This notion originally gained traction this spring within the American Families Plan by the Biden administration. But bankers and even some consumer groups have slammed it as a compliance concern and a privacy issue. Financial institutions already provide the IRS with large quantities of data.

As part of the 3.5 trillion dollar budget reconciliation package proposed by the Biden administration, legislators are considering this invasive proposal as an income source to fund the massive budget.

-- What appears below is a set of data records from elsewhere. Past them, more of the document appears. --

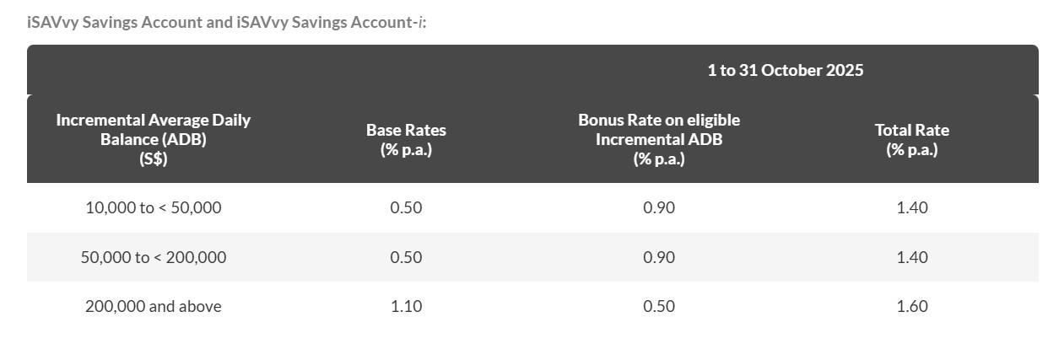The width and height of the screenshot is (1059, 360).
Task: Click the 1.10 base rate value
Action: pyautogui.click(x=406, y=306)
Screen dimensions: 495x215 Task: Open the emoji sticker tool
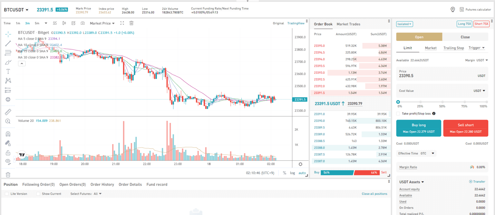pos(8,99)
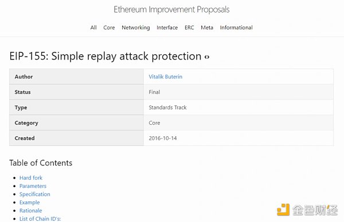Image resolution: width=344 pixels, height=222 pixels.
Task: Go to the Networking category
Action: pyautogui.click(x=136, y=27)
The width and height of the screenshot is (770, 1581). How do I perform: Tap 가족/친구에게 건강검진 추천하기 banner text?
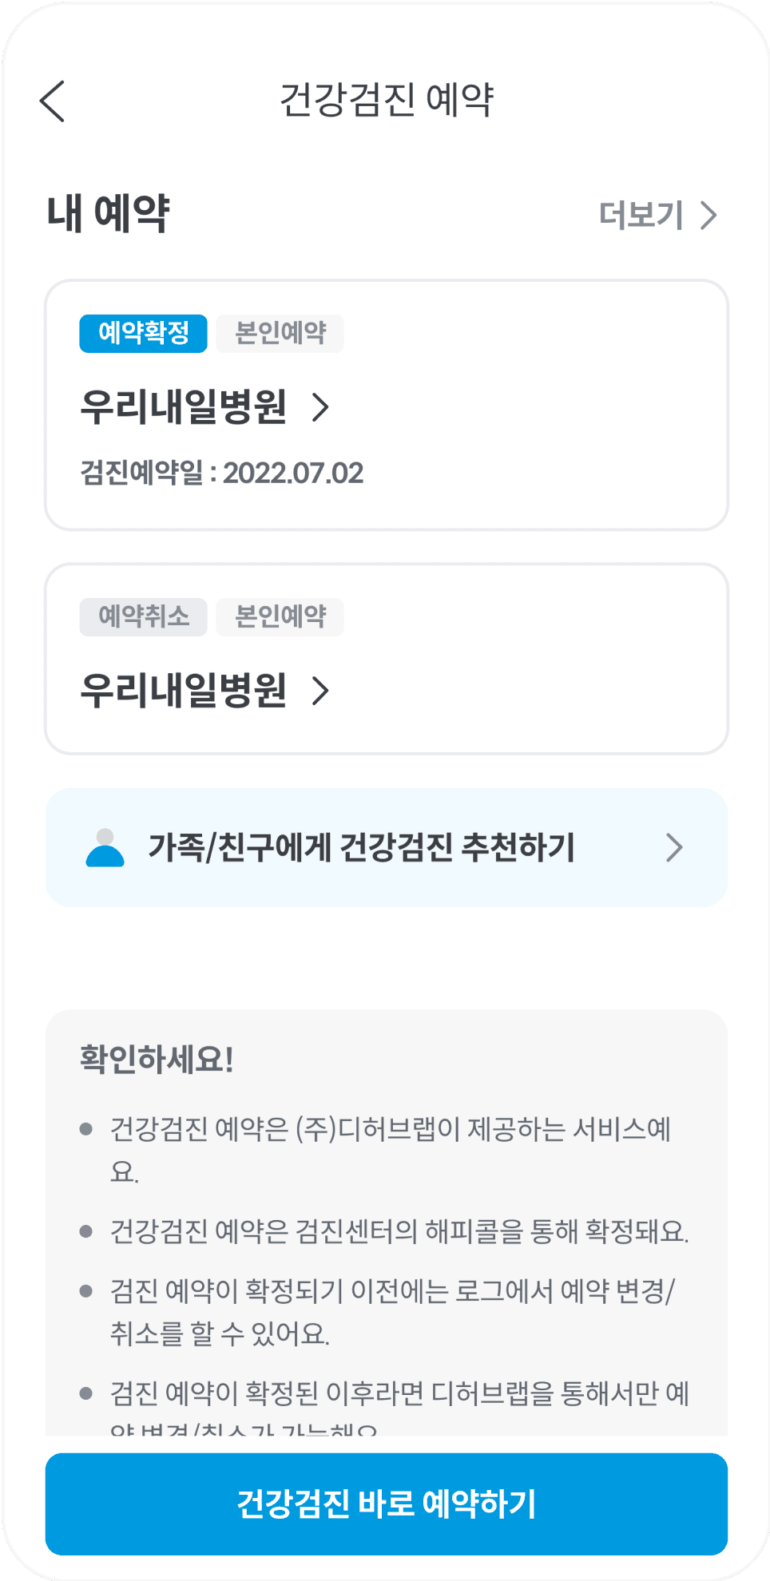[361, 848]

The Biden administration argued that bank surveillance would prevent tax evasion, but many are obviously concerned that it’s a breach of the Fourth Amendment (which protects people from unreasonable searches and seizures by the government) and would also favor those who are embracing the move towards decentralized finance and cryptocurrencies, as well as those that use off-shore accounts.

The proposals would force banks to report every deposit and withdrawal related to a bank account and would also include centralized companies such as PayPal, Venmo, (owned by PayPal), CashApp, and cryptocurrency exchanges.

This would take place on bank accounts that have an incoming or outgoing amount of $600 within a year, meaning that most Americans would be the target of the surveillance.

The proposals would mean the IRS would have up-to-date information about how much cash is in a citizens’ bank account.

“For non compliant taxpayers, this regime would encourage voluntary compliance as evaders realize that the risk of evasion being detected has risen noticeably,” the Treasury Department said when asked for comment.

The American Bankers Association, the Consumer Bankers Association, and the Bank Policy Institute wrote a letter to the Senate Subcommittee on Finance earlier in the year, arguing against the extreme surveillance measures.

In the letter, (we obtained a copy for you here) the groups argue that the “new reporting requirements for financial institutions would impose cost and complexity that are not justified by the potential, and highly uncertain, benefits.”

In an age where decentralized finance looms on the horizon, the proposals targeting the traditional banking sector would be a major increase in surveillance over the bank accounts of everyday Americans.

The Electronic Transactions Association’s senior vice president of government affairs, Scott Talbott said: “From a bank perspective, the administrative challenges and complexities of having a $600 annual threshold may not achieve the policy goals of reducing tax avoidance. At $600, the squeeze may not be worth the juice.”

This week, the results of a survey conducted by the ICBA found that 67% of those asked were against Biden’s proposal.

In the event that Biden’s proposed reporting measure makes it to the final phase of discussion, the sector is expected to lobby Congress to at least raise the reporting level well above $600.